So let's go now and use the random number generator.

Remember from week three if we click the data tab.

And the data analysis menu item, and then the random number generation menu item.

We can choose to sample from the normal distribution.

Again, this dialogue box is very small and

in a moment I'll show you a larger version of it.

We're going to sample one random variable, that's demand.

We're going to sample this time, 50 numbers, and

we're going to sample from a normal distribution.

The normal distribution has two parameters of mean.

In this case the forecast mean is 52.81 and the standard deviation.

And here the forecast standard deviation is 15.1.

We'll use our familiar random seed, one, two, three, four, and

we want to tell Excel that the output range starts in cell B10.

Having set everything up, we can click OK and

it will generate our 50 normally distributed random numbers.

Notice again that by definition,

a normal distribution will have fractional numbers coming out of it.

And I'm just going to reduce the number of digits after the decimal to clean it up

a little bit.

Before we move on, I want to show you that random number generator dialogue box.

Again there's one random variable that's the demand.

We took 50 samples of demand.

The demands were normally distributed with a mean of 52.81 and

a standard deviation of 15.1.

We'll use the Random Seed 1234, and

the first cell in the output range was cell B10.

Okay. Let's go back now to the spreadsheet.

So we now have all the data that we need and we can start

constructing Excel formulas to calculate the other important statistics.

As before, the sales revenue equals the sales price,

in this case it's 12, times the minimum of the order quantity,

here it's 40, and the demand for that sample.

So here you can see the sales revenue is 424.5, and

that's driven by the demand, because 35.4 is less than 40.

The unit cost is always going to be 3, times,

the order quantity, so that should be 120 and

total profit is simply the sales revenue minus the unit cost.

So in this first sample we can see that the demand sample was 35.4.

The sales revenue was about 424, the unit cost was 120,

and the profit was about 304 talers.

One we have the calculations for one sample, we can copy them down for

the rest of the samples.

And here's what they look like.

It's interesting to see that for the samples that we see,

after the first two all of the samples are above the order quantity of 40.

And in all of those cases, the profit for each sample is 360.

For example, if we change the order quantity, let's say to 60.

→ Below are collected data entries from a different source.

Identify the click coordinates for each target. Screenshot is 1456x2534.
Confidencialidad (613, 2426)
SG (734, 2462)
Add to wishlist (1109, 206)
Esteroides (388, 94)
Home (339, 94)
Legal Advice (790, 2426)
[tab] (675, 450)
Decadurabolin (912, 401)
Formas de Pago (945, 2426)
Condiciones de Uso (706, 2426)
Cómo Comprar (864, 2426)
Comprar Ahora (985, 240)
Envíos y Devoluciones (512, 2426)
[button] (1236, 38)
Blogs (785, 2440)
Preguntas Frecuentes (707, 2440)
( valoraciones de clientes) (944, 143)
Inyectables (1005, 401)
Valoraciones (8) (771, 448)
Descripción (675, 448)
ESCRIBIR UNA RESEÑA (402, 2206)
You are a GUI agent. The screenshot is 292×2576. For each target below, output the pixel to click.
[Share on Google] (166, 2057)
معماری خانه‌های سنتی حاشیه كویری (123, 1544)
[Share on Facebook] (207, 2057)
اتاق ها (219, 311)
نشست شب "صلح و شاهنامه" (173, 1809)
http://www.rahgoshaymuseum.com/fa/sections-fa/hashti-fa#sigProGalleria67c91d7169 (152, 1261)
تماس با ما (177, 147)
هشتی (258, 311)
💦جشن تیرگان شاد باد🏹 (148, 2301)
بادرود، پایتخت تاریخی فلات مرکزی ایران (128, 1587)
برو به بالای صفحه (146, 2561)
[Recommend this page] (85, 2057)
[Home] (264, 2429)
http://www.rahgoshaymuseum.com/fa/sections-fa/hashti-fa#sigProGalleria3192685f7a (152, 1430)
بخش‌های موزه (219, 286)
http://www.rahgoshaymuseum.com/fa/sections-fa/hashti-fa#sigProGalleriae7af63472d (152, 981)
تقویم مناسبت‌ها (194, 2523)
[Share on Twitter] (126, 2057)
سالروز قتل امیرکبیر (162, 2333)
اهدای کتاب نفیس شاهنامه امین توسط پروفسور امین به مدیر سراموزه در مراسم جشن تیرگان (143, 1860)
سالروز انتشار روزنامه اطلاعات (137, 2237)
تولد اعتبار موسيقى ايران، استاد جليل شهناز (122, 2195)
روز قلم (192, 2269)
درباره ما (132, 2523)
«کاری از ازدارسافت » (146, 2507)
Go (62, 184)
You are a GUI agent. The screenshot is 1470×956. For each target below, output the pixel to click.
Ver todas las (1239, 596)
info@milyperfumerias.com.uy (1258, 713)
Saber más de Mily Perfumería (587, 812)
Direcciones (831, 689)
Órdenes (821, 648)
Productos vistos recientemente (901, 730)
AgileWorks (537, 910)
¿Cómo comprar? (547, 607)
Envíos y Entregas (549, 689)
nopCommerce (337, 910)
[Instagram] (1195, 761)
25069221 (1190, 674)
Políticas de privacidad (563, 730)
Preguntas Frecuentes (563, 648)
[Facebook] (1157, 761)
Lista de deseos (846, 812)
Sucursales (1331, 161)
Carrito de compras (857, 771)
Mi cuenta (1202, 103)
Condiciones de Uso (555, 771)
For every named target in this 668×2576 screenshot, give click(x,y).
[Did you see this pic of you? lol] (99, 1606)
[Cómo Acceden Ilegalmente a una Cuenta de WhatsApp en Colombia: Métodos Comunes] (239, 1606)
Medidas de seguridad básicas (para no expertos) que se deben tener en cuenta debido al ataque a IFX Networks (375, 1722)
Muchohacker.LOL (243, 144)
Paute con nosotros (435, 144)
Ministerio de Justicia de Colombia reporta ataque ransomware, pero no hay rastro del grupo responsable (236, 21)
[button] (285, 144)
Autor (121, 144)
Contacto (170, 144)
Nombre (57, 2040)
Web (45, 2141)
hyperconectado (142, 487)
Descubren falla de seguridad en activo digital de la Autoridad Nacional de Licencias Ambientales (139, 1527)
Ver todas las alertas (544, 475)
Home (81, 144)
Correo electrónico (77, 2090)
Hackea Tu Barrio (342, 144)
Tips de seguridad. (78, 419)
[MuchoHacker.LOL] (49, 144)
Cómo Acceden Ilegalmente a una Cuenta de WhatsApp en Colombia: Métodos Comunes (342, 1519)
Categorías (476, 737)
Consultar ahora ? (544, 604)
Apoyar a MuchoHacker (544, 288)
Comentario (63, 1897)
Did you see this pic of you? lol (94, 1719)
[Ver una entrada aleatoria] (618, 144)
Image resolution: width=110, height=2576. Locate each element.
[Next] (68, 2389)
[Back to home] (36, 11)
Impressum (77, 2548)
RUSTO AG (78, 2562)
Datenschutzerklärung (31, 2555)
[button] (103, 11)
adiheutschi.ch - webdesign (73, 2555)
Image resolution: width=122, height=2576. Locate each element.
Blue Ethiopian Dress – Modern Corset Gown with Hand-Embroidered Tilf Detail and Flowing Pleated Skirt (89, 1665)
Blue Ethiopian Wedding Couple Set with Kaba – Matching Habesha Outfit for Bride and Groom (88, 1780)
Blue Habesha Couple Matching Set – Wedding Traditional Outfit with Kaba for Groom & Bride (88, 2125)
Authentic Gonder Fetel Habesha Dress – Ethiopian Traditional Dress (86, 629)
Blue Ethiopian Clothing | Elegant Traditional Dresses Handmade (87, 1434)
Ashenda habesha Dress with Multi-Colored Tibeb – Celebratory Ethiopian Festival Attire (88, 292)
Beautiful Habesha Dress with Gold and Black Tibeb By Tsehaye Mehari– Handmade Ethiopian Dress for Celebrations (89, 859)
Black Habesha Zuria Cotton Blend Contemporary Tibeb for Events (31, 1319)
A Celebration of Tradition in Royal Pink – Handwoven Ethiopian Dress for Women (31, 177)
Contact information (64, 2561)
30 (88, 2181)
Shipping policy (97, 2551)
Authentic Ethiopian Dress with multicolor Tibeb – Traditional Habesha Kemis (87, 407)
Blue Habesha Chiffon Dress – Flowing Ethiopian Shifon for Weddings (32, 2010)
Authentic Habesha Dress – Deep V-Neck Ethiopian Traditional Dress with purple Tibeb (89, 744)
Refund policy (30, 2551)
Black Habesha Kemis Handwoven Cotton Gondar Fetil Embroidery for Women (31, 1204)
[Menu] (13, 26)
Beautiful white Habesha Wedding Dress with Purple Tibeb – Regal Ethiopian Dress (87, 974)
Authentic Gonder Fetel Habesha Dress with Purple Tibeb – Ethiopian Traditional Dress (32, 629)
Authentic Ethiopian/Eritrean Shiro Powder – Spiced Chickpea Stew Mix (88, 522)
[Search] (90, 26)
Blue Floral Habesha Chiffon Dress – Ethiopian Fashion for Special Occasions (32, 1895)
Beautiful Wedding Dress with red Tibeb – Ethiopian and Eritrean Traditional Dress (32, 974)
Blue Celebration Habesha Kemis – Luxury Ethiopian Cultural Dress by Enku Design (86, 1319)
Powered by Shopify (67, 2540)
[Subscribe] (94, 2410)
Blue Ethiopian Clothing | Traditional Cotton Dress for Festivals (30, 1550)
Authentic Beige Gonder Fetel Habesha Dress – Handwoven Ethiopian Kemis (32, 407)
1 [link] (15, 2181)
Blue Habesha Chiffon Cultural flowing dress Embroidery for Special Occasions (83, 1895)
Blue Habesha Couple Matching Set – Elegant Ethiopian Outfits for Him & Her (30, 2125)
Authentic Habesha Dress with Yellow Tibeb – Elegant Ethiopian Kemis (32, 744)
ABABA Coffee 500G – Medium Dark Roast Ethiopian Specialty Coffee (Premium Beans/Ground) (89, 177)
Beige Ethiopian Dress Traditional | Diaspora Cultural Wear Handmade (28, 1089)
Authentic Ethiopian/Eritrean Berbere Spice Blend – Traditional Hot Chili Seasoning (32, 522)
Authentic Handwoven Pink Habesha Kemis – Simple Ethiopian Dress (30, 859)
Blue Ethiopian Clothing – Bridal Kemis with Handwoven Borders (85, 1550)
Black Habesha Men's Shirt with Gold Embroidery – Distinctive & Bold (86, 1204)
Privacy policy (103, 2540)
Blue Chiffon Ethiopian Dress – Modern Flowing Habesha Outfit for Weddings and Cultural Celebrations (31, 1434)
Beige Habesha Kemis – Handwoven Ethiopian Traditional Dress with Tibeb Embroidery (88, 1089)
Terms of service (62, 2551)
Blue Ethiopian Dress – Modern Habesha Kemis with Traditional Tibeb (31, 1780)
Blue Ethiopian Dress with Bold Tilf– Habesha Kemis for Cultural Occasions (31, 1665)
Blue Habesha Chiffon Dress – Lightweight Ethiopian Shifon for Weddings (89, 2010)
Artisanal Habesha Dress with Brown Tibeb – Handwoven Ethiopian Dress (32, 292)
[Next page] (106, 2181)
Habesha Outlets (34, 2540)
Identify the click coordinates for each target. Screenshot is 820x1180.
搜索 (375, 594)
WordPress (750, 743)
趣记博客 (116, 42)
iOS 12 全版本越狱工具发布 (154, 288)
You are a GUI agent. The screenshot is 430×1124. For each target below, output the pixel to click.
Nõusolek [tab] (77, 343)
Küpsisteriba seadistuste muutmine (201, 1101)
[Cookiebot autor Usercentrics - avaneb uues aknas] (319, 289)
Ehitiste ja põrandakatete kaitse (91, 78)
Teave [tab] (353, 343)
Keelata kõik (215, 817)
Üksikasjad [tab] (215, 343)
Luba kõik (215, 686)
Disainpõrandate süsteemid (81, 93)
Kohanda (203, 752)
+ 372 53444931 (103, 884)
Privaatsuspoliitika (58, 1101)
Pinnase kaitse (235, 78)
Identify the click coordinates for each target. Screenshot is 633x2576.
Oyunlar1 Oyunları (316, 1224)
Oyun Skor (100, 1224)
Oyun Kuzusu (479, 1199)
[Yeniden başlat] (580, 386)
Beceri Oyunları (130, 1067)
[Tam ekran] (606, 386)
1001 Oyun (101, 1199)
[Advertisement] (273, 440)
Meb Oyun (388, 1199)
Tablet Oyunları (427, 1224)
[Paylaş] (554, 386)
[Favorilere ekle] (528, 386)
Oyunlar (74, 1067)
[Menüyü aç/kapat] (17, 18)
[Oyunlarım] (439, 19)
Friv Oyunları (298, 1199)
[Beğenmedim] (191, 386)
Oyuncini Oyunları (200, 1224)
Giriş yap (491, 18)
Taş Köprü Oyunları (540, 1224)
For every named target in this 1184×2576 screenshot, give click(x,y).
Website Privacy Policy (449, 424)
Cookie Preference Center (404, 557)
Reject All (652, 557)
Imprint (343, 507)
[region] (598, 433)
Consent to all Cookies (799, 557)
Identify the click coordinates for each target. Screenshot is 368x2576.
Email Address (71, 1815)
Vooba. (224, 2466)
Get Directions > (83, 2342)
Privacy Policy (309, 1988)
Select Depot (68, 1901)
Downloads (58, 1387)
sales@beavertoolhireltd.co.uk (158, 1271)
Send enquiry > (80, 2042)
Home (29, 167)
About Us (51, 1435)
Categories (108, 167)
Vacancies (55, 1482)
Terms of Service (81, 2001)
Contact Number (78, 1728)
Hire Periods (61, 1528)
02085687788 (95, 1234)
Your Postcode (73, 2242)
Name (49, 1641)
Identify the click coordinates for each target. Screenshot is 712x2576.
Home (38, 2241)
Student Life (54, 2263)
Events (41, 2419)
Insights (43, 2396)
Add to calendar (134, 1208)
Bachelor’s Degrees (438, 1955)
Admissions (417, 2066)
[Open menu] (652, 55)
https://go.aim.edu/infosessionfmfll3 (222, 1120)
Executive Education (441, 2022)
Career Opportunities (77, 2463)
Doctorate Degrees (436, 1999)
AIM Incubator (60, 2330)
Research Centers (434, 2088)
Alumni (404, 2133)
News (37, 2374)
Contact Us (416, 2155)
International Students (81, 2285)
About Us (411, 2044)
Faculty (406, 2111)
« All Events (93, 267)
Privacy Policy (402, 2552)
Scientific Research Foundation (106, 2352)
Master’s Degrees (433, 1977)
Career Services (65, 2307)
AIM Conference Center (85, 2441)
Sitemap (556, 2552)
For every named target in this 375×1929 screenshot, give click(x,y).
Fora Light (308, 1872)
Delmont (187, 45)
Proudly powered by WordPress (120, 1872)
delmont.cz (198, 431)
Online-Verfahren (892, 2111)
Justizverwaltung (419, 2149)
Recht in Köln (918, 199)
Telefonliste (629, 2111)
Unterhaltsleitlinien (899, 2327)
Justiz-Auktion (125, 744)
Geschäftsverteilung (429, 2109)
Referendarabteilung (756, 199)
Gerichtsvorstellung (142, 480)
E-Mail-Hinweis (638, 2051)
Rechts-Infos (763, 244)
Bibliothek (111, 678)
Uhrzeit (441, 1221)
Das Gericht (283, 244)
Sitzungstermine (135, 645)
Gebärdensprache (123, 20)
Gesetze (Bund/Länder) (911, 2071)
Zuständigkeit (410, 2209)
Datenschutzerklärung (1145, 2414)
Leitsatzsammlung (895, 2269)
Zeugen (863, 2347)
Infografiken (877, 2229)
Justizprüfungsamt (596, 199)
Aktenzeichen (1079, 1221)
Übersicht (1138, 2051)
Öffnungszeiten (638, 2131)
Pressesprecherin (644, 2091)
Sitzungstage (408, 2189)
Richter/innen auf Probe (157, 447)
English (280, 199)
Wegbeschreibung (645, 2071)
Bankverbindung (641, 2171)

Then we're gonna see in many cases the demand was less than 60 and

we see the total profits changing.

Again, once we have the profit for each of the samples, then we can use the Excel

formula average to calculate the average profits for the simulation.

And notice that I've highlighted that cell in blue,

because that's going to be our objective function.

And finally, if we're interested, we can also calculate

the standard deviation using the Excel function.

And here, you can see the standard deviations, about 159.

We'll actually come back to that a little bit later.

So now we've got the spreadsheet set up and we've seen that each time we change

the order quantity, the average profit changes.

Just as we did in last session.

We're going to define an optimization problem where we're going to maximize

average profits by changing the decision variable, which is the order quantity.

Recall from week two, that we can access Excel solver by the data tab.

And then the solver dialogue box.

Again, the dialogue box is very small.

And in a moment I'll show you a larger version that's easier to see.

We're going to set our objective to be the average profit.

And we wanna make sure that we maximize it.

Our decision variable is the order quantity.

And I'm just going to have one constraint, and

that is I want to make sure that the order quantity is greater than or equal to zero.

Okay, notice I could I could have just clicked this

Make Unconstrained Variables Non-negative.

That is the same thing as saying the variable C5, or

the order quantity, has to be greater than or equal to zero.

Here I've done it explicitly.

It doesn't hurt to have both.

As we saw last time,

this problem's nonlinear because of the min function, which defines the revenue.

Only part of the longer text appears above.